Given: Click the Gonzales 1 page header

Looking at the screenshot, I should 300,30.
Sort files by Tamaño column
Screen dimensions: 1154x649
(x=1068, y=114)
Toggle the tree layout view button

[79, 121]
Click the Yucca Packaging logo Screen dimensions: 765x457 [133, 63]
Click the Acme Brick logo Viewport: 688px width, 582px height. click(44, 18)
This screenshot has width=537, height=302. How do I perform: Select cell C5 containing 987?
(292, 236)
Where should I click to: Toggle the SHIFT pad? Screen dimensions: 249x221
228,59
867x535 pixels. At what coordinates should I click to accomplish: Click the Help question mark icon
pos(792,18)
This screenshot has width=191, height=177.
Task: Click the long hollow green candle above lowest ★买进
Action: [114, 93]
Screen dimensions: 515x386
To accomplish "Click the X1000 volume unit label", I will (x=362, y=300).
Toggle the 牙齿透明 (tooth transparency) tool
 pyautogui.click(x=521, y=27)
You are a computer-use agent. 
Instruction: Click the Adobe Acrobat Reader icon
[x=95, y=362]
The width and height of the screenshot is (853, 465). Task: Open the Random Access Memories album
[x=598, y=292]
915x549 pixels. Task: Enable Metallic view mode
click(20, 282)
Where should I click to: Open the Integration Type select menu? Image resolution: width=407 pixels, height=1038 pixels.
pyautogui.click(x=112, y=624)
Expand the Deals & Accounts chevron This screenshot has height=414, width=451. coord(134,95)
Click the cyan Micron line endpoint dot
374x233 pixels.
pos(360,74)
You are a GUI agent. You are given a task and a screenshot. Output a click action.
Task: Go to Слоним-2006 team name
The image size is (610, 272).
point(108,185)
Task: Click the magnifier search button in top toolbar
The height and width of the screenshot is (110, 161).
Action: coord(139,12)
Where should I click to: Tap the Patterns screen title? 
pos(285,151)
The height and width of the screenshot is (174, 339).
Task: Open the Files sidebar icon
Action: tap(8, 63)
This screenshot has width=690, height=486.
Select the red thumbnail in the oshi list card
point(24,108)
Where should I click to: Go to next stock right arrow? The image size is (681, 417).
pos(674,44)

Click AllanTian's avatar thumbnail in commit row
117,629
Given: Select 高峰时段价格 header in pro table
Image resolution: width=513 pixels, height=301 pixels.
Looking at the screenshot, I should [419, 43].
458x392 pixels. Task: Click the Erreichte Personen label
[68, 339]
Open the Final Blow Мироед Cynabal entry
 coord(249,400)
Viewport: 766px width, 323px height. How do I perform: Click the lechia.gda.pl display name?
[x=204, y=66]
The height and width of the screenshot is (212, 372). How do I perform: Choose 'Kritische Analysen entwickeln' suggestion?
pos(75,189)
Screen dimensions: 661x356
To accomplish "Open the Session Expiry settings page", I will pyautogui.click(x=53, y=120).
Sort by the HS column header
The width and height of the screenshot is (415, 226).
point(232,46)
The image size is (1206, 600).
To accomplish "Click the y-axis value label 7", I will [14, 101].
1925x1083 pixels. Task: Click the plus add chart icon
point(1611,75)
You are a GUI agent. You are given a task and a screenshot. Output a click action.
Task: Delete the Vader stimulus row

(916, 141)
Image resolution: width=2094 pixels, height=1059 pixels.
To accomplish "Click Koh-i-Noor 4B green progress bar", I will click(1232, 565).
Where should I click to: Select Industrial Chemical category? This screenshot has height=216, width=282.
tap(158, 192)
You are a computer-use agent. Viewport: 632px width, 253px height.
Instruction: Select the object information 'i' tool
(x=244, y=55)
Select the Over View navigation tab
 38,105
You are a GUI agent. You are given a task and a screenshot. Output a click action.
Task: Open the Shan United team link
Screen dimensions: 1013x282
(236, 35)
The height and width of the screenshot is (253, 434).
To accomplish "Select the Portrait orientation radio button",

########################################

## Указание
Сколько строк выше содержат слово «pyautogui» с учетом регистра? Напишите только число.

## Ответ на задание
3